Série d'exercices:
a – Répondez aux questions suivantes d'après l'article sur le Comptoir des Ressources Créatives :
(i) Depuis quelle année le Comptoir offre-t-il des services aux (futurs) créateurs ?
(ii) Dans quelle ville ce réseau d'asbl a-t-il vu le jour ?
(iii) Quelle ville avait « pris le grand large » dans la course au titre de « Capitale culturelle européenne 2015 » ?
b – Poursuivez l'article sur le Comptoir des Ressources Créatives à partir de sa dernière phrase.

Extrait du texte:
______
- A la Une
Par Christian Sonon
Salut, les créateurs !
Nos artistes et créateurs ne manquent pas d’idées. Ni de bras, ni de mains, ni de courage. Mais qui a les moyens d’acheter du matériel et louer un local à l’heure de démarrer son activité ? Depuis 2012, le Comptoir des Ressources Créatives offre aux (futurs) créateurs des services matériels et immatériels. En axant ses efforts sur la rationalisation des besoins et l’ancrage local, en misant sur l’économie sociale, l’asbl est montée dans le convoi de la Transition.
« Pour les créateurs, par les créateurs ». C’est ainsi que se définit le Comptoir des Ressources Créatives, un réseau d’asbl qui a vu le jour à Liège et s’est étendu à Namur, Charleroi, Mons et Verviers. Le projet s’appuie sur son expérience de terrain pour mettre en commun les ressources et les énergies tout en respectant la singularité de chacun.
Tout commença en 2008 lorsque vint l’heure, pour la Wallonie, de choisir officiellement la ville que l’on écrirait en grand en haut de l’affiche « Capitale culturelle européenne 2015 ». Nombre d’opérateurs culturels et artistes liégeois ont voulu saisir cette opportunité pour poser la candidature de la Cité Ardente. Et si le festival d’émulations qui s’ensuivit ne suffit pas pour rattraper Mons qui avait pris le grand large poussé par un vent favorable, il eut le don d’allumer un feu autour duquel vinrent s’asseoir les acteurs du monde culturel liégeois.
______
Lignes extraites:
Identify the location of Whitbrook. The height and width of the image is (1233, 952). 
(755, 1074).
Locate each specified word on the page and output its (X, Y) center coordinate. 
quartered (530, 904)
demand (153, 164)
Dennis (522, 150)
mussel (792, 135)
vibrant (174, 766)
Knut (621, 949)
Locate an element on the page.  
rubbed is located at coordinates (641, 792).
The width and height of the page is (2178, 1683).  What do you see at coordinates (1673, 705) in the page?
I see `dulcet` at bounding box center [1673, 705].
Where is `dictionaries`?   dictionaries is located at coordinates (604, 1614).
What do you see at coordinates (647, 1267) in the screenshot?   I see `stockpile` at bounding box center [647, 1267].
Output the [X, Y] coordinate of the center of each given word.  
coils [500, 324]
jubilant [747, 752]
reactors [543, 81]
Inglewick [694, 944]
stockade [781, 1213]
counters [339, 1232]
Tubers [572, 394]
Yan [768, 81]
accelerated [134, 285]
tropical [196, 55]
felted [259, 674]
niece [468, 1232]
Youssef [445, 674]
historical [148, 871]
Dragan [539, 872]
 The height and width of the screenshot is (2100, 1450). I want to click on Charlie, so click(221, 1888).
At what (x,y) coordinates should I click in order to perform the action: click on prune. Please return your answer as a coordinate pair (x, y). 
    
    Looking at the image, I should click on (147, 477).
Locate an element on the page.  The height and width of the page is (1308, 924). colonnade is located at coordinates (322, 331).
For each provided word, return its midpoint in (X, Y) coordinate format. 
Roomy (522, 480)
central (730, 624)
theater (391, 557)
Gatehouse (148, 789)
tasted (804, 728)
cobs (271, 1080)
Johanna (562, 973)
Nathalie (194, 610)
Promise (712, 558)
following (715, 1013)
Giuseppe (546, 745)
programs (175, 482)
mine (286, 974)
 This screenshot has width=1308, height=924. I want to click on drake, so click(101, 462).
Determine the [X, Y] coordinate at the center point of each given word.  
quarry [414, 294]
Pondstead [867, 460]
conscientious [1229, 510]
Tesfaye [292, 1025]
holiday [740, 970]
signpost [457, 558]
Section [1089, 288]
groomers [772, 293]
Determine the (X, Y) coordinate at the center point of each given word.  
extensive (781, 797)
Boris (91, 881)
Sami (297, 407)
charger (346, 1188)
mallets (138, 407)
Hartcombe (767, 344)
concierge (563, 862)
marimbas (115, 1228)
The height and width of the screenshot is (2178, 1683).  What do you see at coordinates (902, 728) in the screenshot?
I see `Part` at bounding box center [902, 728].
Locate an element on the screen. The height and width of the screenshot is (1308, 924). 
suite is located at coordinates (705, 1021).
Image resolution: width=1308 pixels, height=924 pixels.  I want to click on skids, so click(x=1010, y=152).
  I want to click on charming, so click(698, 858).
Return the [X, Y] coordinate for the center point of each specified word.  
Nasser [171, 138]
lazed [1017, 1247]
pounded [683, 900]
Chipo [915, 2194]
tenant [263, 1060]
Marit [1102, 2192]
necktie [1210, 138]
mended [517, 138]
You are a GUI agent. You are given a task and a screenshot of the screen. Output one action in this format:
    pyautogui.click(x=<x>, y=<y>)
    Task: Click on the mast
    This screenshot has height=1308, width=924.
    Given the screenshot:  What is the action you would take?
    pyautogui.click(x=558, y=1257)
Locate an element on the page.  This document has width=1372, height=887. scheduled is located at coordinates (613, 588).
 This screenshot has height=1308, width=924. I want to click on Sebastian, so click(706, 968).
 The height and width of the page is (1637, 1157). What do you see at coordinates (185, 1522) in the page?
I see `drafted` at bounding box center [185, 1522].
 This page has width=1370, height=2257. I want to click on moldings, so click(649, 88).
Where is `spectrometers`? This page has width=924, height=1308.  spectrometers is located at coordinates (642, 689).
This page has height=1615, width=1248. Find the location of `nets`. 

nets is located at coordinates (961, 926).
______
Réponses aux exercices:
a –
(i) Depuis 2012.
(ii) À Liège.
(iii) Mons.

b –
« Ces acteurs se sont rendus compte qu’ils partageaient les mêmes ambitions mais aussi les mêmes préoccupations,résume Julie Hanique, historienne de l’art et coordinatrice du Comptoir des Ressources Créatives. L’idée de se fédérer afin de pouvoir répondre aux besoins de leur secteur a maturé jusqu’à la création de l’asbl. Ils ont ainsi appliqué l’adage « On n’est jamais aussi bien servis que par soi-même ». Et ils ont eu raison puisque le projet n’a cessé de se développer depuis 2012. »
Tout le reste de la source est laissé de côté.